How many of you have experienced catastrphic pool failure and why?

Status
Not open for further replies.

trionic

Explorer
Joined
May 1, 2014
Messages
98
ZFS seems to have two modes: "everything's fine" (within the limits of redundancy) and "your pool's gone" (PS: "there are no recovery tools").

All is well until suddenly it's not and all your data's gone. With ZFS the risk of a catastrophic failure are low but the consequences are devastating.

Right now, on the verge of my first ZFS build, I am not comfortable with that consequence. I know, mirrors, backups etc, but some of the reasons for pool loss seem more and more to me like design flaws. For example: loss of a VDEV = pool loss; corrupted system metadata = pool loss. ZFS does not degrade gracefully.

The purpose of this thread is not to trash ZFS but to understand the real probability of pool loss and how to mitigate against it (apart from the obvious mirrors and off-site backup).

So: how many of you have experienced such a loss and why?
 

ser_rhaegar

Patron
Joined
Feb 2, 2014
Messages
358
Virtualized, changed a bios setting and the motherboard/ESXi decided to throw lots of errors through the HBA. Pool was toast. Known issue with motherboard and pass through in ESXi. Restored from mix of hot backup (replication) and cold backup.

Haven't had an issue since I flipped the setting back. Also made the move to physical to make it easier to support hosting VMs.

I also had memory errors with a RAM upgrade on the new physical host. ECC kept the system running flawlessly. Just saw the errors in the nightly email and replaced the RAM. No more errors.

Listen to what the stickies say and you'll be fine. Don't virtualize, use ECC, don't use raidz1, don't stripe single vdevs, load up RAM.
 

cyberjock

Inactive Account
Joined
Mar 25, 2012
Messages
19,526
We've discussed this to death, so I'll keep this short and sweet.

1. Your definition of "design flaws" is totally arbitrary. Saying "Loss of a VDEV = pool loss; corrupted system metadata = pool loss" makes you look silly in my opinion. Are you going to tell me that RAID6 with 3 disks failed should continue to operate? Are you going to tell me that if the file system is corrupt the pool should continue to operate unabated? That is literally the equivalent of a loss of vdevs and corrupted metadata.

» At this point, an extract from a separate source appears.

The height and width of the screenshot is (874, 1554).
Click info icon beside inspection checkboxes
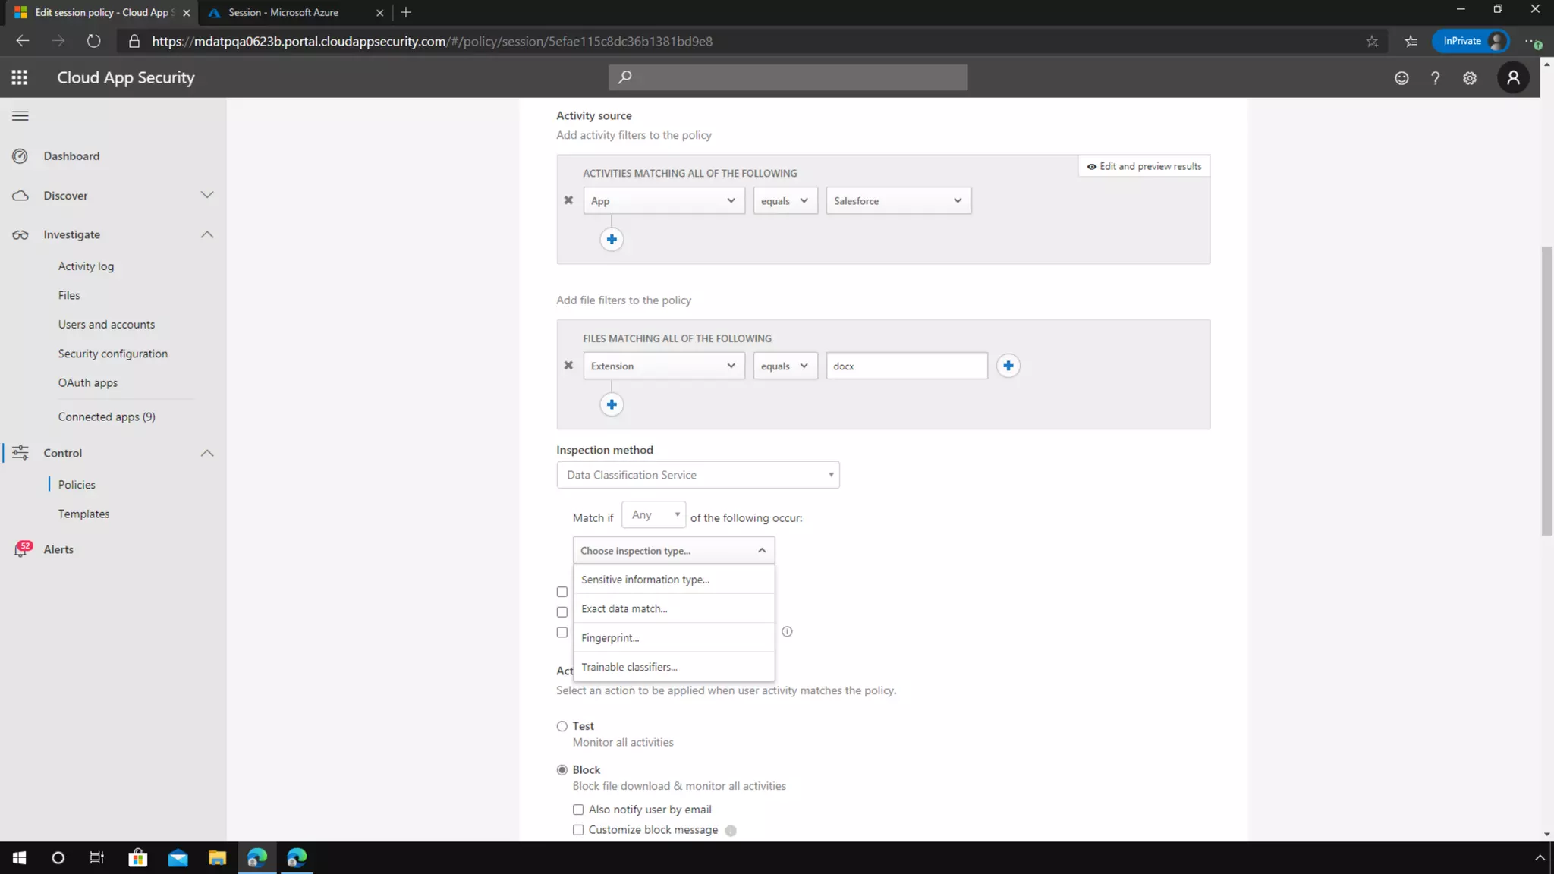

2. Every single person I've seen lose data has done it because they made at least one really big mistake. Most have made multiple stupid decisions. Nobody has ever done everything right and still lost data that I have seen on this forum.

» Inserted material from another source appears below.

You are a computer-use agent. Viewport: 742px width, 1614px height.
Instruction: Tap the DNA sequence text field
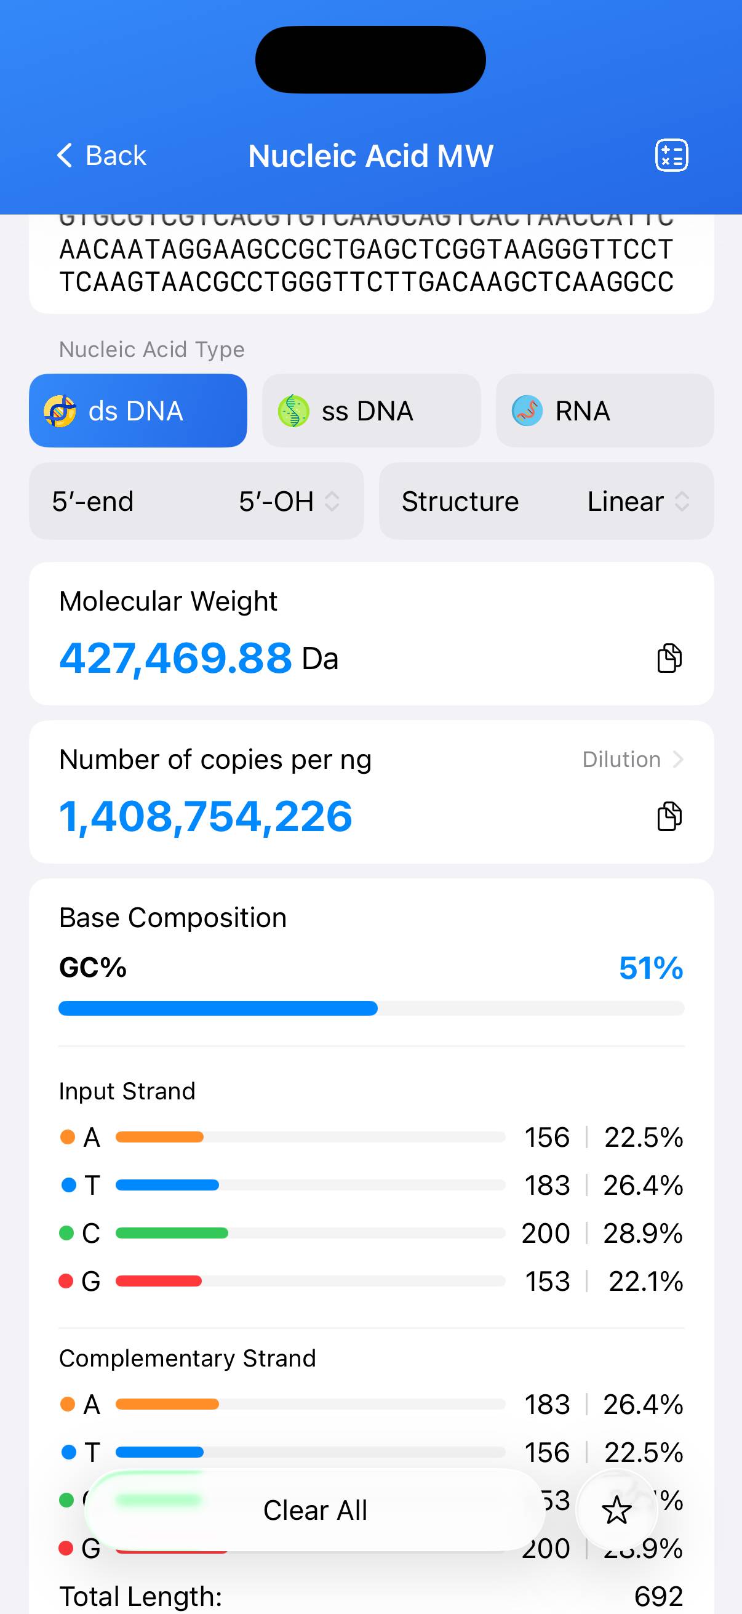[366, 264]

So your concern, while not totally unexpected, has no merit unless you are about to break multiple recommendations we make and then claim it as a "design flaw".
 

aufalien

Patron
Joined
Jul 25, 2013
Messages
374
Well, to the contrary ZFS has been more robust then XFS and EXT3 in my env. I'm very comfortable with the latter file systems and have had some odd ball issues over the years which some what catastrophic but nothing a backup and/or archive couldn't some what undue.

However due to the nature of how I rolled out FreeNAS (rather in a hurry), I didn't really mod much and went with defaults. Had some cascading power supply, motherboard, general power failures and UPS failures (Murphy and his Law paid a visit and hung out a while) but FreeNAS hung in there like a champ, rather impressive actually.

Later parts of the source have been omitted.